A Faraday mirror (or Faraday rotator mirror) is made by combining a Faraday rotator (for 45° rotation) with a mirror. Light hitting such a reflector device will thus first pass through the Faraday rotator, then be reflected at the mirror, and finally pass the Faraday rotator a second time (see Fig. 1).

Assuming that the Faraday rotator applies a single-pass rotation by 45° (which can be approximately achieved within a limited wavelength range), the polarization state at the output will always be orthogonal to that at the input:

  • If the initial polarization is linear, the output polarization will also be linear, but with an orthogonal direction: rotated twice by 45°, in total 90°.
  • If the initial polarization is circular, the output polarization will be circular with the opposite sense of rotation. (In that situation, the same would occur even without the Faraday rotator.)

The major imperfection of those devices is a double-pass rotation which deviates from exactly 90°, apart from the insertion loss.

Application in Double-pass Configurations

Interestingly, the orthogonality between input and output polarization is still obtained when another optical element is added to the Faraday mirror, which may introduce birefringence with an arbitrary amount and birefringence axis. For example, that can be a laser crystal for amplifying the beam (see Figure 2). One then obtains a double-pass amplifier where the output can be separated from the input with a polarizer, accepting only a minimum amount of loss. This works better than using a Faraday isolator (with an output port for reflected light), an amplifier and an ordinary mirror, where birefringence in the amplifier may modify the polarization state such that some of the light will consequently be lost at the polarizer.

double-pass amplifier with Faraday mirror
Figure 1: Setup of a double-pass laser amplifier.
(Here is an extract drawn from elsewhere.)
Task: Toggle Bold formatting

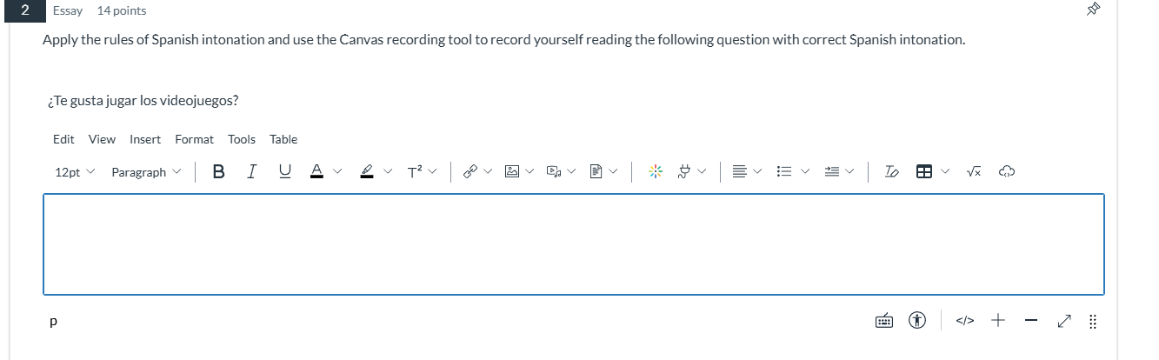Action: [219, 172]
The Faraday mirror on the right side ensures that the polarization state of light is not distorted after a double pass through the amplifier medium.

Note, however, that the perfect polarization orthogonality may be lost if we have a substantial influence of diffraction in the optical setup. Therefore, one should work with collimated beams, having a low beam divergence. Nonlinear polarization rotation can also not be compensated.

Fiber-optic Faraday Mirrors

There are also Faraday mirrors in fiber optics, where the input and output light goes through an optical fiber – usually, a single-mode fiber. It can be a “fiber-optic pigtail”, but versions with a fiber connector (e.g. FC/PC or FC/APC) are also available.

Fiber-optic Faraday mirrors can exhibit a low insertion loss of well below 1 dB, although some devices exhibit higher losses of several decibels.

Another important specification is the precision of polarization rotation. Some devices achieve a rotation angle accuracy of e.g. 1° over a 30-nm wavelength range.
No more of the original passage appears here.